Roswitha Rissner: The stability index of monomial ideals

The stability index of monomial ideals

Roswitha Rissner, University of Klagenfurt

Abstract: In her 1921 work, Emmy Noether established that every ideal in a Noetherian commutative ring admits an irredundant primary decomposition, that is, it can be written as an intersection of primary ideals. Although such decompositions are not unique, the collection of radicals of the primary components—the set of associated primes of the ideal—is uniquely determined. These associated primes may be viewed as the “building blocks” of the ideal or of the mathematical object it encodes: familiar examples include the prime factors of an integer and the irreducible components of an algebraic variety.

We differentiate between two types of associated primes, the minimal and the embedded ones. While the minimal primes are stable under exponentiation, the embedded primes behave erratically. Despite this volatility, a theorem of Brodmann (1979) guarantees eventual stabilization and the power at which the stabilization occurs is called the stability index.

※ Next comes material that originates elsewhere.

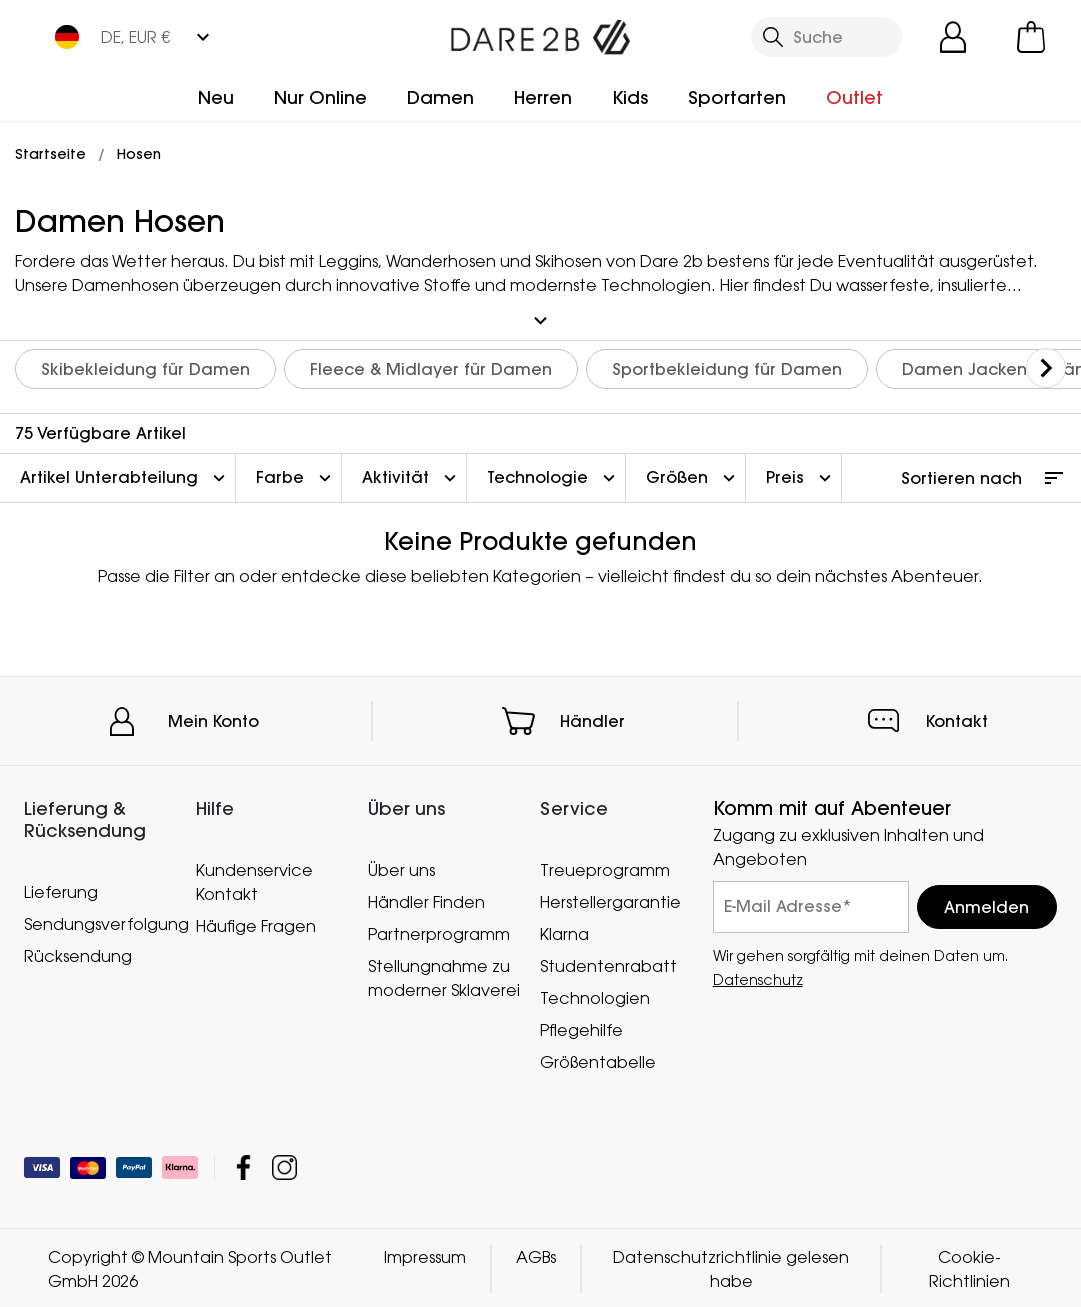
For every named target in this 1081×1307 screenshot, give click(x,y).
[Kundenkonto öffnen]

This talk surveys known results on the stability index, with an emphasis on monomial ideals, and reports on ongoing joint work with Jutta Rath. Monomial ideals play an important role in combinatorial commutative algebra. For example, the minimal vertex covers of a (simple, undirected) graph define a monomial ideal $I$---the cover ideal---whose associated primes are in one-to-one correspondence to the edges of the graph. The associated primes of powers of the cover ideal are intrinsically connected to coloring properties of the graph.